The lighting model as described in the 2017 presentation is an attenuation based lighting model. This means that you start with full intensity, and then reduce it as combination of the following 3 probabilities:

  1. Directional Scattering
  2. Absorption / Out-scattering
  3. In-scattering

Directional Scattering

This retains baseline forward scattering and produces silver lining effects. It is calculated using Henyey-Greenstein equation.

The eccentricity value that generally works well for mid-day sunlight doesn't provide enough bright highlights around the sun during sunset.

Change the eccentricity to have more forward scattering, hence bringing the highlights around the sun.

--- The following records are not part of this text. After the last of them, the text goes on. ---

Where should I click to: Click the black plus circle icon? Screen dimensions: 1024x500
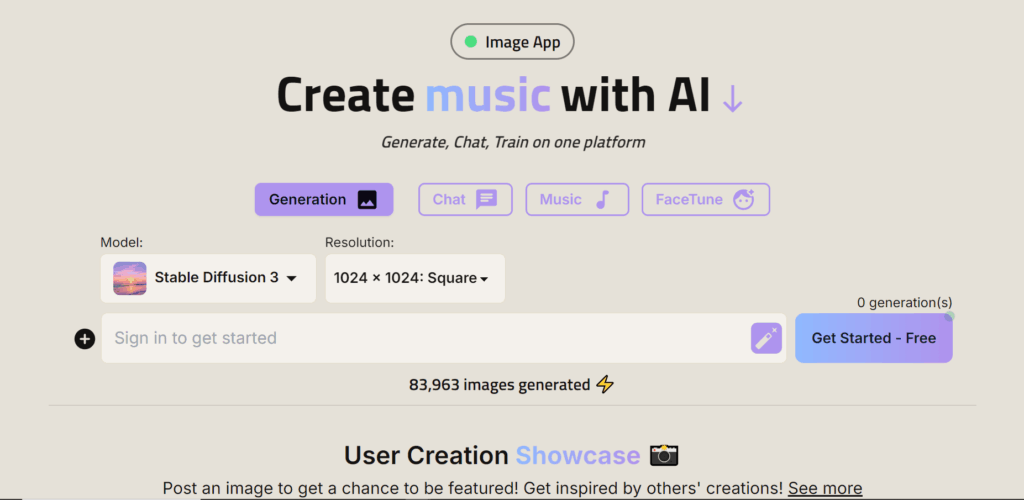[84, 339]
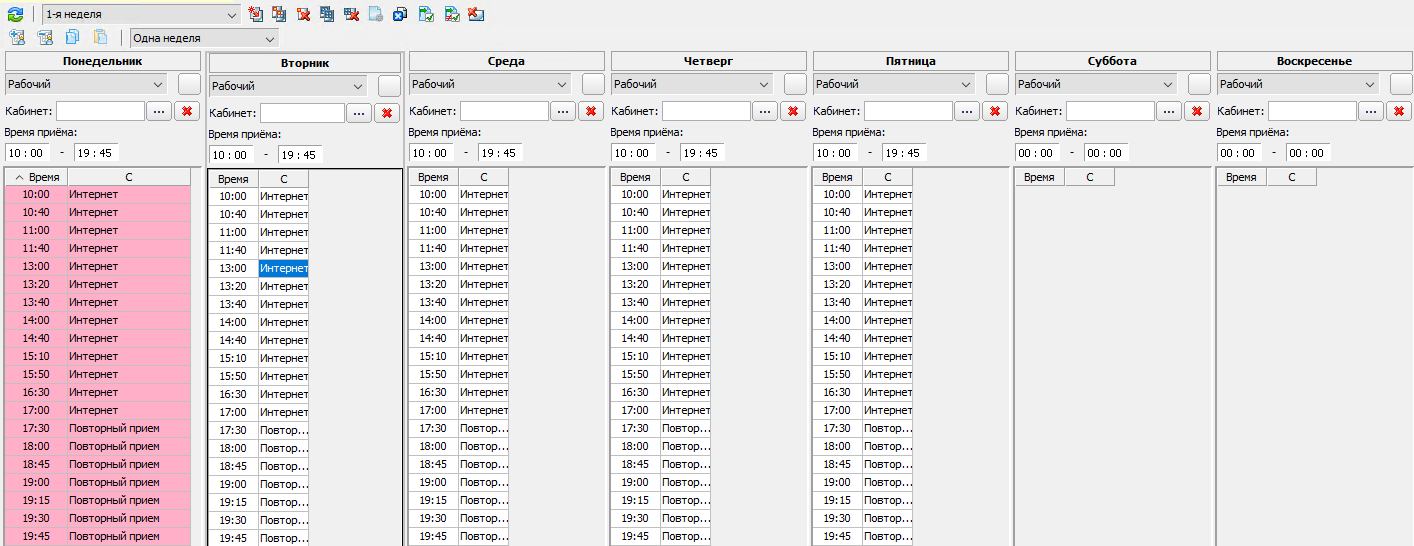Click the blue overlapping windows toolbar icon

tap(400, 14)
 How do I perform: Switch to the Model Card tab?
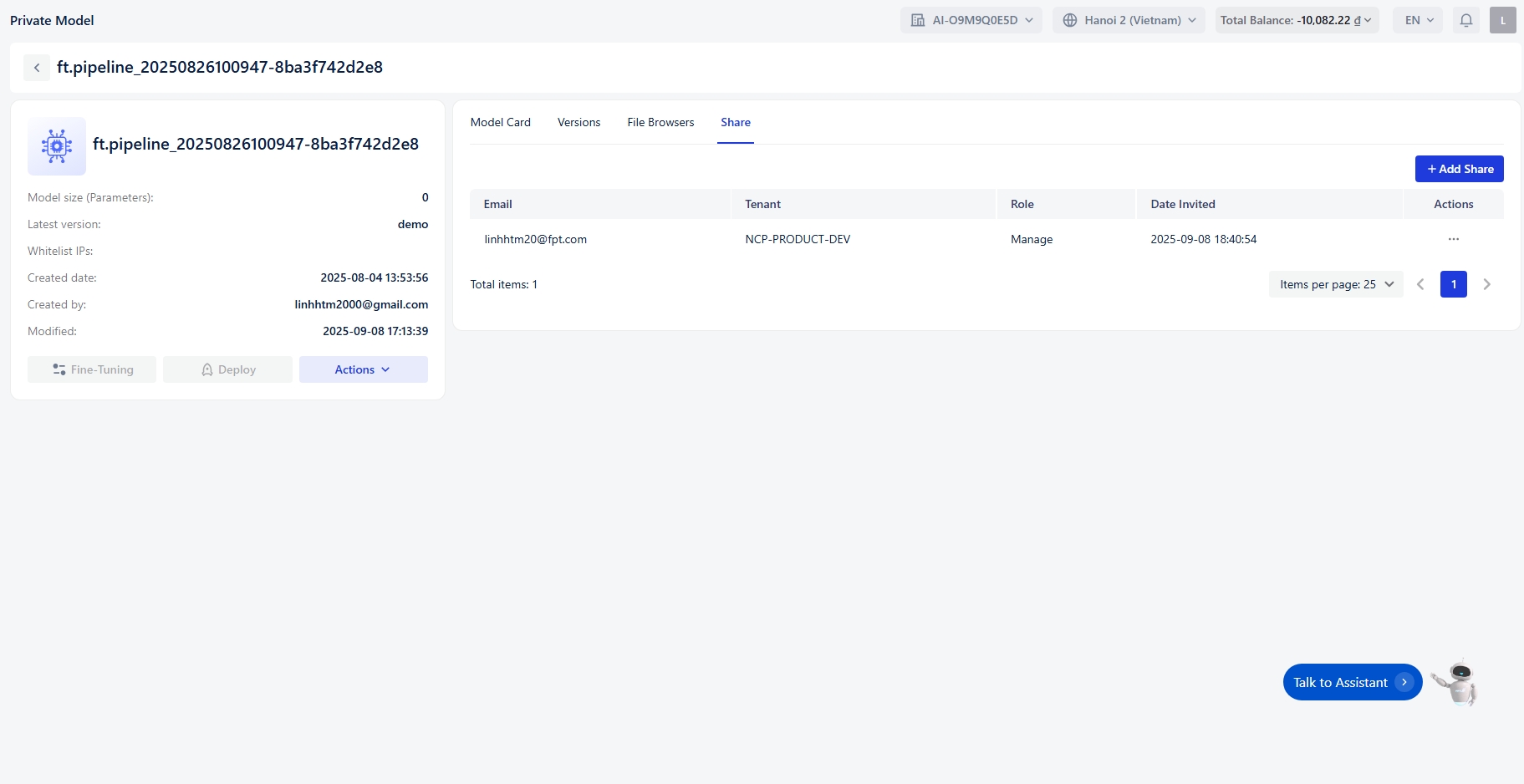(x=500, y=122)
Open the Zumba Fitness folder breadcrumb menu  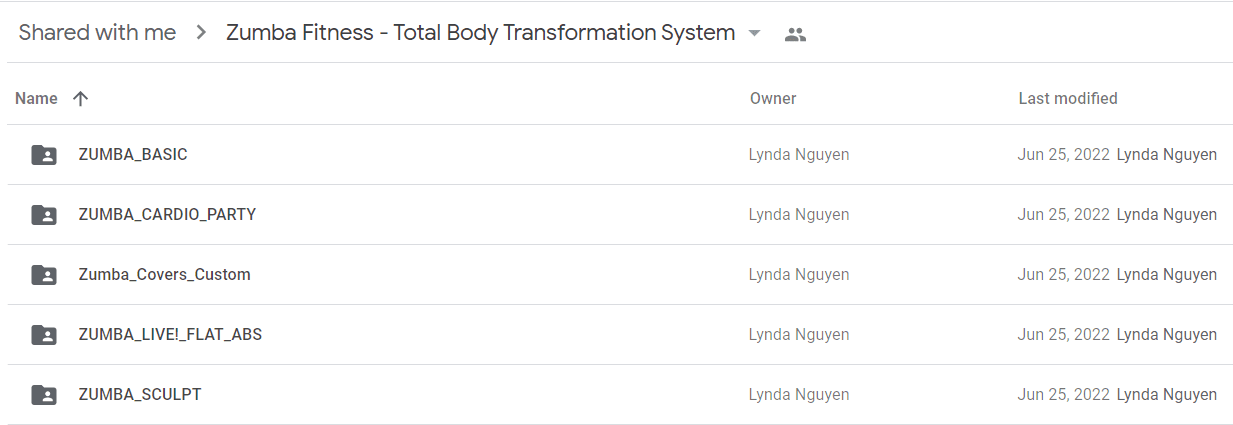[481, 33]
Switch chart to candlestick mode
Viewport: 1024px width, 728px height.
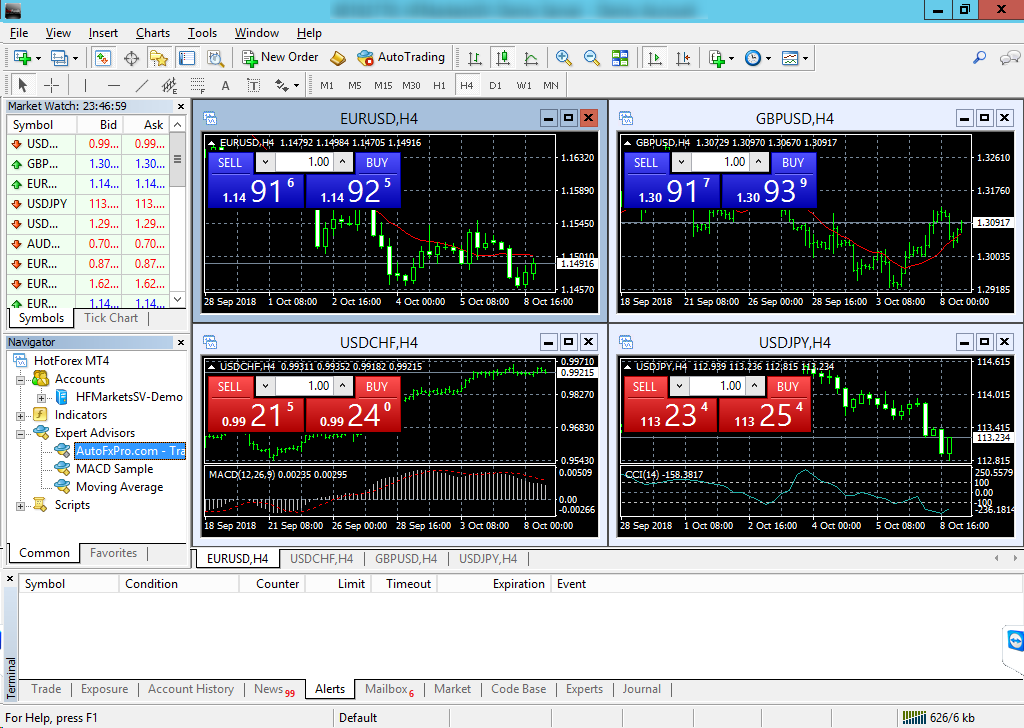click(x=502, y=58)
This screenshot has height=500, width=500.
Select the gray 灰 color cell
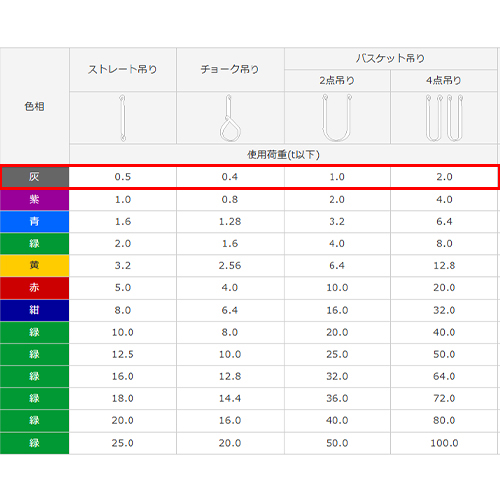[x=35, y=177]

Clouds 90 degrees away from the sun, however, become too dark.

To retain baseline forward scattering behavior and get the silver lining highlights, combine 2 HG functions, and factors to control the intensity of this effect as well as its spread away from the sun.

Absorption / Out-scattering

This is the transmittance produced as a result of the Beer-Lambert equation.

Beer's Law only accounts for attenuation of light and not the emission of light that has in-scattered to the sample point, hence making clouds too dark.

By combining 2 Beer-Lambert equations, the attenuation for the second one is reduced to push light further into the cloud.


This produces the dark edges and bases to the clouds.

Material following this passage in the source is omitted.